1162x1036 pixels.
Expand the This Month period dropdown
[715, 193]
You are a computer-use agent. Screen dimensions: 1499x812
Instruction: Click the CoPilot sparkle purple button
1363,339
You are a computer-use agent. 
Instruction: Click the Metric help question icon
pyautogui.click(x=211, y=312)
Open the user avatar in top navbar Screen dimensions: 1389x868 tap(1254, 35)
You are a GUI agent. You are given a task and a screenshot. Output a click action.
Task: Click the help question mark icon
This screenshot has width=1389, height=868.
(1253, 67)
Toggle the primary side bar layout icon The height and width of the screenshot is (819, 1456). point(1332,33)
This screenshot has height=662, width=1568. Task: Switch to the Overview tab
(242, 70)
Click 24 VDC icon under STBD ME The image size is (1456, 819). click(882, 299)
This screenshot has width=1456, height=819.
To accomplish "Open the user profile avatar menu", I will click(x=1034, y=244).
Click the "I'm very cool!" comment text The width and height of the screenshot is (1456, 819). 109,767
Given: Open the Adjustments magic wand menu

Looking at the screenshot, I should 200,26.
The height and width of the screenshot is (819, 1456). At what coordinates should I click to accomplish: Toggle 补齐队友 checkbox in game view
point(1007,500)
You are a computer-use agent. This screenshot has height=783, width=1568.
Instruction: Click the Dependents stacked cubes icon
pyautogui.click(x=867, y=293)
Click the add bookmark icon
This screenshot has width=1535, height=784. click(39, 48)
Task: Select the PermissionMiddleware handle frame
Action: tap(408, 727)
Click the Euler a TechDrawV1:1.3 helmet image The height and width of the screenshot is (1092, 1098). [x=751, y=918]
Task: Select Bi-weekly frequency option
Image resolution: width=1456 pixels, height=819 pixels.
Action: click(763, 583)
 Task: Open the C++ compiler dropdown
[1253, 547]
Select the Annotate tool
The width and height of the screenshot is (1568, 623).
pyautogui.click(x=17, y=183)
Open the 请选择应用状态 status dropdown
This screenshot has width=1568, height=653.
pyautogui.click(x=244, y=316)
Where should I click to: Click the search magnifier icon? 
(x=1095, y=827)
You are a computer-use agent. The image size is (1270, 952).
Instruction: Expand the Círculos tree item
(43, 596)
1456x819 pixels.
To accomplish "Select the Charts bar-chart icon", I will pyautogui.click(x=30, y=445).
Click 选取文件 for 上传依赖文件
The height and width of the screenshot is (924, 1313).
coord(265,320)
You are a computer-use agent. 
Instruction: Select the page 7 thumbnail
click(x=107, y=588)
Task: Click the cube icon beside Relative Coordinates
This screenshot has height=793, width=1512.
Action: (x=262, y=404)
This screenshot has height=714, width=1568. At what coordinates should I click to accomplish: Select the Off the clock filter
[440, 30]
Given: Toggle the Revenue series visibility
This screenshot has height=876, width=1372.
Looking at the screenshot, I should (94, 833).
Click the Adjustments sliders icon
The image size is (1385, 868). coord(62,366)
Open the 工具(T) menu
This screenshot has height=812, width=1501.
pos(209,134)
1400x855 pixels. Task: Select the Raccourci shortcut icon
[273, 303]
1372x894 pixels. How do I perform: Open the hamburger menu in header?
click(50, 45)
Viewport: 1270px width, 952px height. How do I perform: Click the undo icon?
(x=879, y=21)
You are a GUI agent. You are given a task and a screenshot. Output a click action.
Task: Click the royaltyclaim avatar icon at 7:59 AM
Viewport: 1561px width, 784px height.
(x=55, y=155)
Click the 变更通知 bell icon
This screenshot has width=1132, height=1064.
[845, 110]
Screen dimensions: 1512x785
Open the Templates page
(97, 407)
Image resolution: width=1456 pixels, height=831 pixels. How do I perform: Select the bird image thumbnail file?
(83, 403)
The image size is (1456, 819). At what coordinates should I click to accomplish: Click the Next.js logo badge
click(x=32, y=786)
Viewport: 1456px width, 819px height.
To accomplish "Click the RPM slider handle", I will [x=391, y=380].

■ ■ ■

» **Action item**: Return all entries exactly.

» **Answer to the exercise**:
1162x1036 pixels.
Expand the This Month period dropdown
[715, 193]
You are a computer-use agent. Screen dimensions: 1499x812
Instruction: Click the CoPilot sparkle purple button
1363,339
You are a computer-use agent. 
Instruction: Click the Metric help question icon
pyautogui.click(x=211, y=312)
Open the user avatar in top navbar Screen dimensions: 1389x868 tap(1254, 35)
You are a GUI agent. You are given a task and a screenshot. Output a click action.
Task: Click the help question mark icon
This screenshot has width=1389, height=868.
(1253, 67)
Toggle the primary side bar layout icon The height and width of the screenshot is (819, 1456). point(1332,33)
This screenshot has height=662, width=1568. Task: Switch to the Overview tab
(242, 70)
Click 24 VDC icon under STBD ME The image size is (1456, 819). click(882, 299)
This screenshot has width=1456, height=819.
To accomplish "Open the user profile avatar menu", I will click(x=1034, y=244).
Click the "I'm very cool!" comment text The width and height of the screenshot is (1456, 819). 109,767
Given: Open the Adjustments magic wand menu

Looking at the screenshot, I should 200,26.
The height and width of the screenshot is (819, 1456). At what coordinates should I click to accomplish: Toggle 补齐队友 checkbox in game view
point(1007,500)
You are a computer-use agent. This screenshot has height=783, width=1568.
Instruction: Click the Dependents stacked cubes icon
pyautogui.click(x=867, y=293)
Click the add bookmark icon
This screenshot has width=1535, height=784. click(39, 48)
Task: Select the PermissionMiddleware handle frame
Action: tap(408, 727)
Click the Euler a TechDrawV1:1.3 helmet image The height and width of the screenshot is (1092, 1098). [x=751, y=918]
Task: Select Bi-weekly frequency option
Image resolution: width=1456 pixels, height=819 pixels.
Action: click(763, 583)
 Task: Open the C++ compiler dropdown
[1253, 547]
Select the Annotate tool
The width and height of the screenshot is (1568, 623).
pyautogui.click(x=17, y=183)
Open the 请选择应用状态 status dropdown
This screenshot has width=1568, height=653.
pyautogui.click(x=244, y=316)
Where should I click to: Click the search magnifier icon? 
(x=1095, y=827)
You are a computer-use agent. The image size is (1270, 952).
Instruction: Expand the Círculos tree item
(43, 596)
1456x819 pixels.
To accomplish "Select the Charts bar-chart icon", I will pyautogui.click(x=30, y=445).
Click 选取文件 for 上传依赖文件
The height and width of the screenshot is (924, 1313).
coord(265,320)
You are a computer-use agent. 
Instruction: Select the page 7 thumbnail
click(x=107, y=588)
Task: Click the cube icon beside Relative Coordinates
This screenshot has height=793, width=1512.
Action: (x=262, y=404)
This screenshot has height=714, width=1568. At what coordinates should I click to accomplish: Select the Off the clock filter
[440, 30]
Given: Toggle the Revenue series visibility
This screenshot has height=876, width=1372.
Looking at the screenshot, I should (94, 833).
Click the Adjustments sliders icon
The image size is (1385, 868). coord(62,366)
Open the 工具(T) menu
This screenshot has height=812, width=1501.
pos(209,134)
1400x855 pixels. Task: Select the Raccourci shortcut icon
[273, 303]
1372x894 pixels. How do I perform: Open the hamburger menu in header?
click(50, 45)
Viewport: 1270px width, 952px height. How do I perform: Click the undo icon?
(x=879, y=21)
You are a GUI agent. You are given a task and a screenshot. Output a click action.
Task: Click the royaltyclaim avatar icon at 7:59 AM
Viewport: 1561px width, 784px height.
(x=55, y=155)
Click the 变更通知 bell icon
This screenshot has width=1132, height=1064.
[845, 110]
Screen dimensions: 1512x785
Open the Templates page
(97, 407)
Image resolution: width=1456 pixels, height=831 pixels. How do I perform: Select the bird image thumbnail file?
(83, 403)
The image size is (1456, 819). At what coordinates should I click to accomplish: Click the Next.js logo badge
click(x=32, y=786)
Viewport: 1456px width, 819px height.
To accomplish "Click the RPM slider handle", I will [x=391, y=380].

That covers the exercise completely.